Ноябрь 1995-го… Поездка группы московских литераторов в Израиль, организованная при содействии предпринимателя и мецената Ильи Колерова, была, что называется, ознакомительной; никакой «программы пребывания» не было вовсе. Организаторы запланировали два поэтических вечера с участием Левитанского – в тель-авивском Доме писателей «Бейт Черниховски» и Иерусалимском общинном доме. Никаких официальных приемов: кажется, встречал москвичей только журналист Марк Котлярский, впоследствии немало сделавший для увековечения памяти Левитанского в Израиле. А в день приезда, вечером, гостей пригласили отпраздновать Субботу в семью «новых репатриантов» Михаила и Наташи Коганов, в российском прошлом режиссера и актрисы, людей ярких, щедро одаренных и по-житейски отважных. Возможно, это был первый в жизни Левитанского настоящий еврейский Шаббат.

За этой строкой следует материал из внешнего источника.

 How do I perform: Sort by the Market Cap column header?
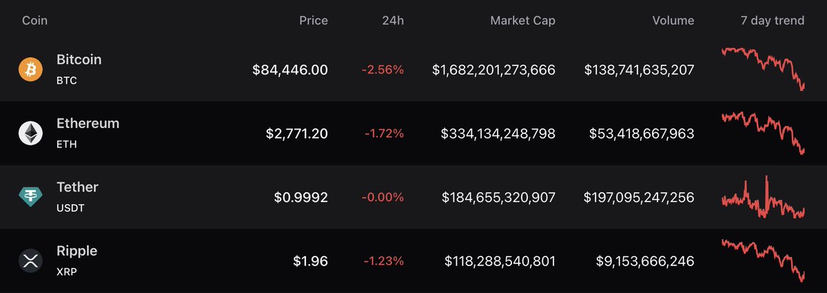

Стихийно родились две экскурсии: в Яффо – ее провел знаток еврейской истории, председатель Федерации союзов писателей Израиля Эфраим Баух, и по Иерусалиму – с поэтом Игорем Бяльским, ныне главным редактором «Иерусалимского журнала». Левитанский избегал долгих и утомительных поездок по стране. Он предпочитал проводить время в холле прибрежного отеля «Армон-ям» в городе Бат-яме, южной части большого тель-авивского мегаполиса, где подолгу беседовал со своими почитателями, преимущественно журналистами и писателями, которые впоследствии в своих интервью, очерках, зарисовках оставили своеобразный отчет о пребывании поэта в Израиле.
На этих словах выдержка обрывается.